• Stated task
Copy the material word for word, from the line containing "The image size is (1049, 457)." through the line containing "Expand the Text response format dropdown".

• Given data
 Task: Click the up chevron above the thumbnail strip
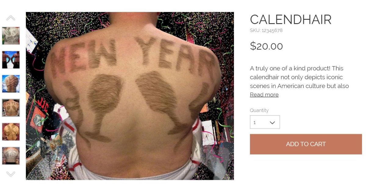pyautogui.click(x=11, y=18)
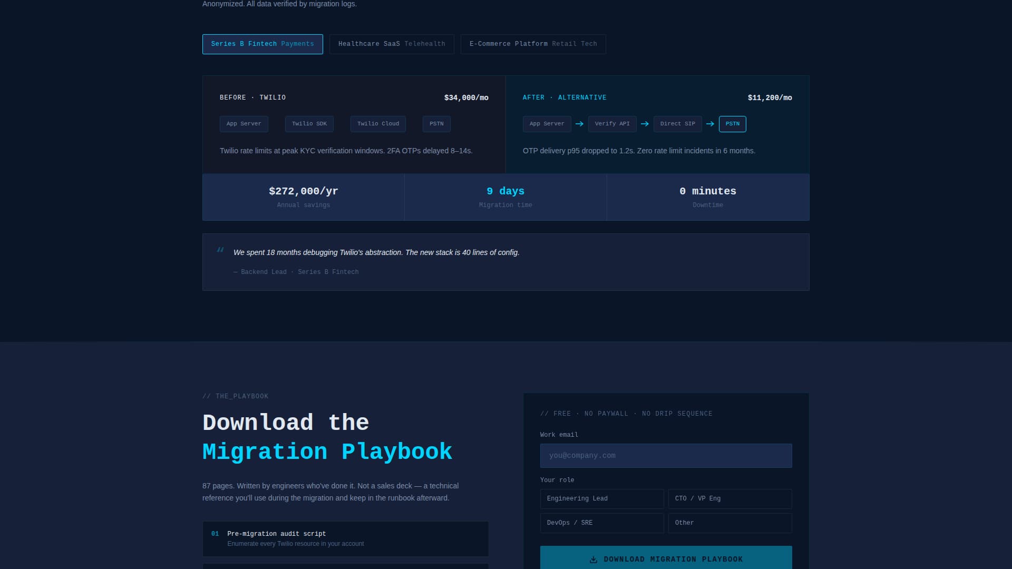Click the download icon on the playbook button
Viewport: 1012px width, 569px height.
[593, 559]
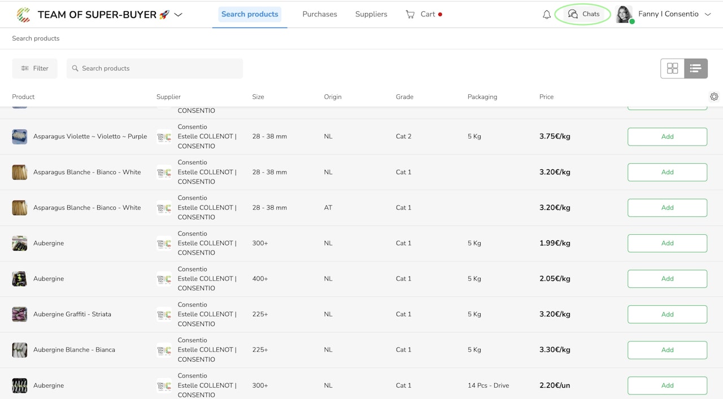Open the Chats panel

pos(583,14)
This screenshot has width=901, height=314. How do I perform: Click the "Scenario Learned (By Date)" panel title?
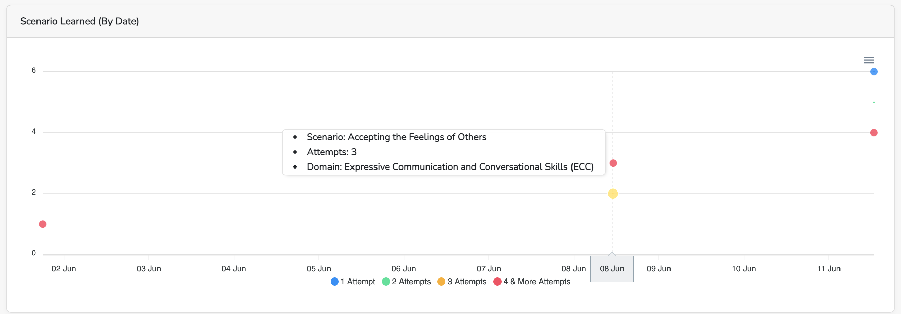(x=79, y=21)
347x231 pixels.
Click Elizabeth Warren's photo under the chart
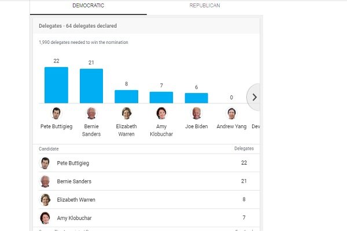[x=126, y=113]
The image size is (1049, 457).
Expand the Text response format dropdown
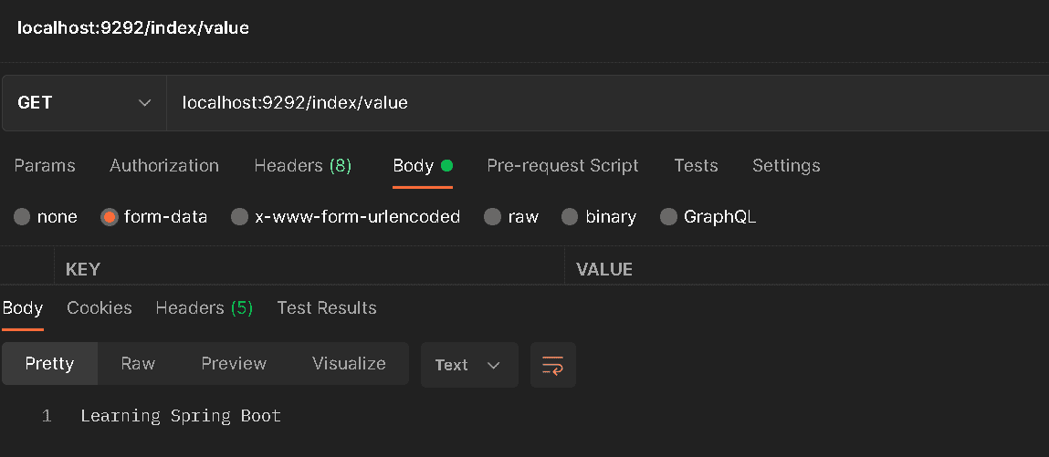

...

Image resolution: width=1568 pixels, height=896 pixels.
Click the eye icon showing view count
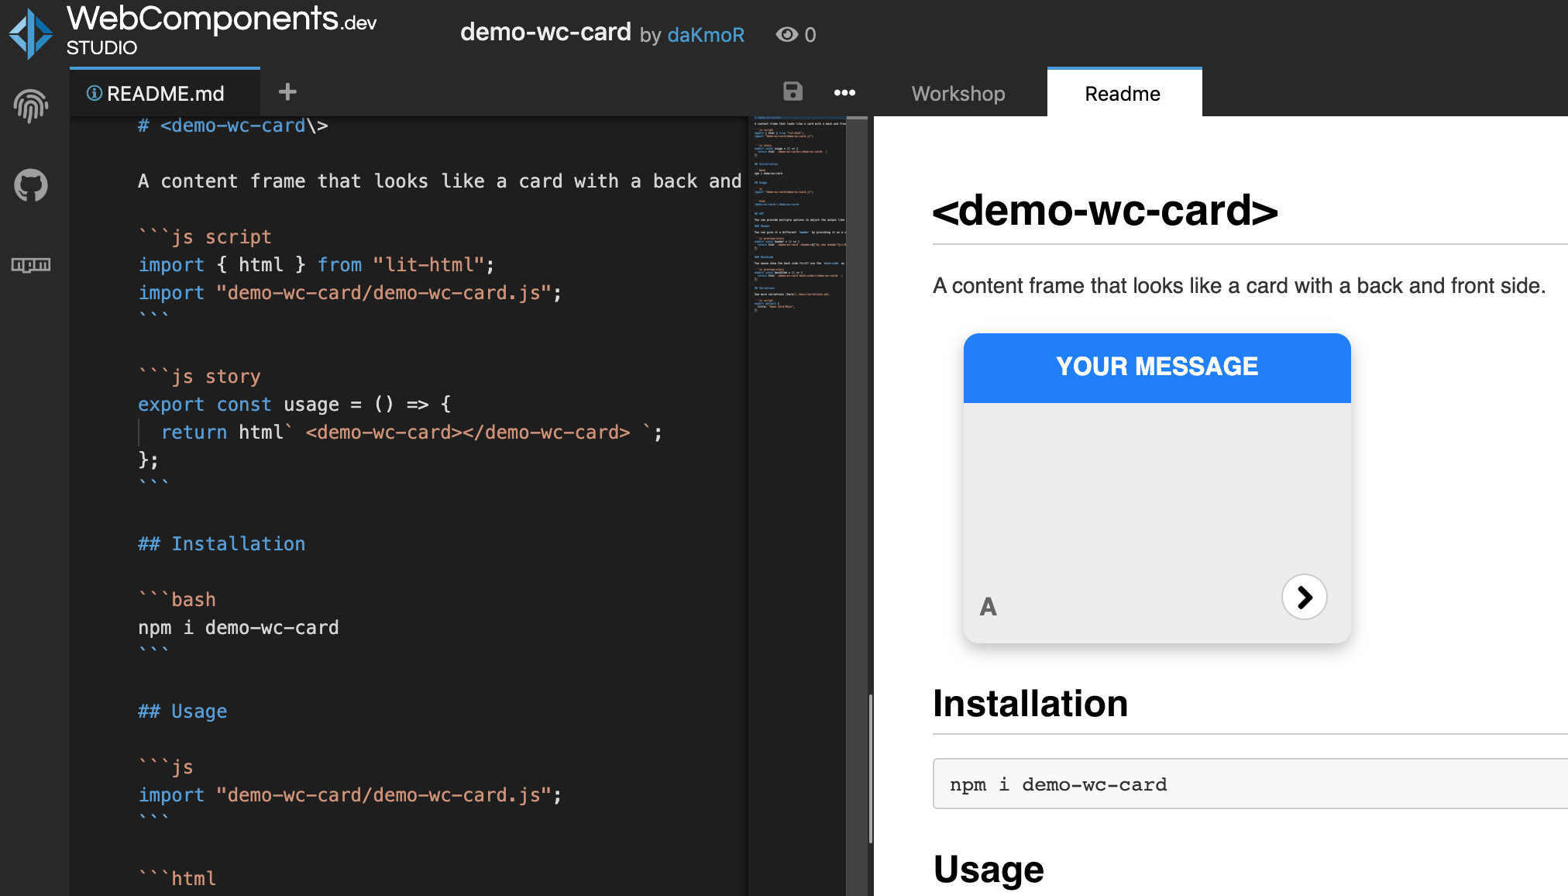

• Exercise output
The image size is (1049, 457).
Expand the Text response format dropdown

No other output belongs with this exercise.